Son rapport au christianisme lui-même se veut sans doute trop naïf pour ne pas dissimuler
bien des doutes.
Il me semble que ce qu’il écrit de la peinture, qui n’est pas un art de la reproduction (on lui
préférerait la photo), « mais un jet de lumière unique, une concentration de rayons avisés sur les
étonnantes profondeurs de la réalité quotidienne », peut s’appliquer à la poésie. Il parle du
quotidien, mais ce quotidien est pour le moins troublant et formidablement riche.
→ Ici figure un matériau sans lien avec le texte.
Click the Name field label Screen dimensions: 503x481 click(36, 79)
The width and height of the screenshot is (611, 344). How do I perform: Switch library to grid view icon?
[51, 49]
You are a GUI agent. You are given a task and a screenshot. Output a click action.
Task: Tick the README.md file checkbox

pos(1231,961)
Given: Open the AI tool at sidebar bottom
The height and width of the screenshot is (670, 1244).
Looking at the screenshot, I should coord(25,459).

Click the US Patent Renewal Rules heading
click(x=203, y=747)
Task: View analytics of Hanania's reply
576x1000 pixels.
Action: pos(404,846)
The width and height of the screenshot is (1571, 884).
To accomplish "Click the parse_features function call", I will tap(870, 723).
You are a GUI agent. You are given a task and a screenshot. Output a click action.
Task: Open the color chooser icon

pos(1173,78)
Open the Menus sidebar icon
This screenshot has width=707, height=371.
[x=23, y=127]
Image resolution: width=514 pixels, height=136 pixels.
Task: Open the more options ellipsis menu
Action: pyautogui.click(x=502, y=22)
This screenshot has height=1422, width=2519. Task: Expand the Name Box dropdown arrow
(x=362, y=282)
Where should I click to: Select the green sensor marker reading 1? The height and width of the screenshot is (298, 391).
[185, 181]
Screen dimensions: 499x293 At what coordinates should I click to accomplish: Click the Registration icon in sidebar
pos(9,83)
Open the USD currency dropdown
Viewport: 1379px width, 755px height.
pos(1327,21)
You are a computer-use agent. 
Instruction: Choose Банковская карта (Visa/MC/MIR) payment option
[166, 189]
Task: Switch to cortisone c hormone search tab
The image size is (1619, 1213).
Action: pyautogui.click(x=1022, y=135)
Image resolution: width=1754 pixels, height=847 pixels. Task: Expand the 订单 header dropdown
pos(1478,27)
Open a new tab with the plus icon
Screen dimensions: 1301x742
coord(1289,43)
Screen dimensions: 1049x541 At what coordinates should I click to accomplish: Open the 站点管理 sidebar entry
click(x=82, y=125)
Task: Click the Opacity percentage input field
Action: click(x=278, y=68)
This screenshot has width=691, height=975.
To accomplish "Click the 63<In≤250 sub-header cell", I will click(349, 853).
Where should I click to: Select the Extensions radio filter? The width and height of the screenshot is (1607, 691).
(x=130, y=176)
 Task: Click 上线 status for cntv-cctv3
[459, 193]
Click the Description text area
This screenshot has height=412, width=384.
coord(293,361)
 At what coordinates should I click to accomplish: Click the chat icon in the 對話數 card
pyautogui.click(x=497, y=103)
J’aime par-dessus tout ce qu’il a dit de son ami Lucien Becker : « Becker n'a pas construit
son œuvre dans un souci de plaire, mais dans celui de se mériter lui-même. » Il définit ainsi
magistralement le rapport entre le poète et l’écriture, loin de toute démagogie, mais il énonce
surtout une vérité qui le concerne au premier chef : c’est par la poésie que Cadou s’est accompli.